Collected data
══════

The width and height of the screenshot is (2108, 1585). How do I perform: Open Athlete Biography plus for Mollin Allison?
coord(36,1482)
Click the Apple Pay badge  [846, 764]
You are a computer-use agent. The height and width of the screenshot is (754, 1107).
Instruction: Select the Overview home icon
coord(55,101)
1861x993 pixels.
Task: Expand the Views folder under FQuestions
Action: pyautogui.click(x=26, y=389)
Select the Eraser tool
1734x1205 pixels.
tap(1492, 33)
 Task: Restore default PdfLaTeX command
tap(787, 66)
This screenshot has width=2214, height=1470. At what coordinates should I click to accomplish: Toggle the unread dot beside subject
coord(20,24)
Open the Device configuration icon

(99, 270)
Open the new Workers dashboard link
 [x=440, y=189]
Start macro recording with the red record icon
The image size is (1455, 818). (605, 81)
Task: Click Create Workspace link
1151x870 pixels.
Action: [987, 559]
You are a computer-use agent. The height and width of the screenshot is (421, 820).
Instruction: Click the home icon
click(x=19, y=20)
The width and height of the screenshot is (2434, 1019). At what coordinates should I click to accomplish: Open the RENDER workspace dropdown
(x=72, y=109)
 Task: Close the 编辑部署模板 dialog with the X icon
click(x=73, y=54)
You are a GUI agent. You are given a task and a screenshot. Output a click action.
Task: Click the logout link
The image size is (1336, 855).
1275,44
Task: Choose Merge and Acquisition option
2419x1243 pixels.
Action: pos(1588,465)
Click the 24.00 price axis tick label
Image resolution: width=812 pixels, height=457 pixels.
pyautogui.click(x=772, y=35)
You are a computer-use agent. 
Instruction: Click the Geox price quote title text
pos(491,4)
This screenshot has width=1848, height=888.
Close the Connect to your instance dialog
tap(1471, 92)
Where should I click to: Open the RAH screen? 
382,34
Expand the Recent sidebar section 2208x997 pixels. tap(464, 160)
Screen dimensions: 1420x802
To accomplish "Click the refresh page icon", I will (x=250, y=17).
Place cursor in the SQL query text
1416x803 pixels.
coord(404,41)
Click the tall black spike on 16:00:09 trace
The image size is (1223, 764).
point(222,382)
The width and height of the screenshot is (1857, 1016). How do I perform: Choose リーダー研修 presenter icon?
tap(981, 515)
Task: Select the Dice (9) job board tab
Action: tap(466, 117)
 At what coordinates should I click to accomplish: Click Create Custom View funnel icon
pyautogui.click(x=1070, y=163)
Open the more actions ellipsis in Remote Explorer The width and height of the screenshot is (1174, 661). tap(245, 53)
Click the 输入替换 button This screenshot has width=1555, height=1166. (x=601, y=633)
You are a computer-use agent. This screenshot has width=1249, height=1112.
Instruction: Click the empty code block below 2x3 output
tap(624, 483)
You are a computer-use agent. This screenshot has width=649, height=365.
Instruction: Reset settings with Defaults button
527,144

══════

* WORK ORDER *
Write every entry out again. Leave each one exactly as it is.

* ANSWER BOX *
The width and height of the screenshot is (2108, 1585). How do I perform: Open Athlete Biography plus for Mollin Allison?
coord(36,1482)
Click the Apple Pay badge  [846, 764]
You are a computer-use agent. The height and width of the screenshot is (754, 1107).
Instruction: Select the Overview home icon
coord(55,101)
1861x993 pixels.
Task: Expand the Views folder under FQuestions
Action: pyautogui.click(x=26, y=389)
Select the Eraser tool
1734x1205 pixels.
tap(1492, 33)
 Task: Restore default PdfLaTeX command
tap(787, 66)
This screenshot has width=2214, height=1470. At what coordinates should I click to accomplish: Toggle the unread dot beside subject
coord(20,24)
Open the Device configuration icon

(99, 270)
Open the new Workers dashboard link
 [x=440, y=189]
Start macro recording with the red record icon
The image size is (1455, 818). (605, 81)
Task: Click Create Workspace link
1151x870 pixels.
Action: [987, 559]
You are a computer-use agent. The height and width of the screenshot is (421, 820).
Instruction: Click the home icon
click(x=19, y=20)
The width and height of the screenshot is (2434, 1019). At what coordinates should I click to accomplish: Open the RENDER workspace dropdown
(x=72, y=109)
 Task: Close the 编辑部署模板 dialog with the X icon
click(x=73, y=54)
You are a GUI agent. You are given a task and a screenshot. Output a click action.
Task: Click the logout link
The image size is (1336, 855).
1275,44
Task: Choose Merge and Acquisition option
2419x1243 pixels.
Action: pos(1588,465)
Click the 24.00 price axis tick label
Image resolution: width=812 pixels, height=457 pixels.
pyautogui.click(x=772, y=35)
You are a computer-use agent. 
Instruction: Click the Geox price quote title text
pos(491,4)
This screenshot has width=1848, height=888.
Close the Connect to your instance dialog
tap(1471, 92)
Where should I click to: Open the RAH screen? 
382,34
Expand the Recent sidebar section 2208x997 pixels. tap(464, 160)
Screen dimensions: 1420x802
To accomplish "Click the refresh page icon", I will (x=250, y=17).
Place cursor in the SQL query text
1416x803 pixels.
coord(404,41)
Click the tall black spike on 16:00:09 trace
The image size is (1223, 764).
point(222,382)
The width and height of the screenshot is (1857, 1016). How do I perform: Choose リーダー研修 presenter icon?
tap(981, 515)
Task: Select the Dice (9) job board tab
Action: tap(466, 117)
 At what coordinates should I click to accomplish: Click Create Custom View funnel icon
pyautogui.click(x=1070, y=163)
Open the more actions ellipsis in Remote Explorer The width and height of the screenshot is (1174, 661). tap(245, 53)
Click the 输入替换 button This screenshot has width=1555, height=1166. (x=601, y=633)
You are a computer-use agent. This screenshot has width=1249, height=1112.
Instruction: Click the empty code block below 2x3 output
tap(624, 483)
You are a computer-use agent. This screenshot has width=649, height=365.
Instruction: Reset settings with Defaults button
527,144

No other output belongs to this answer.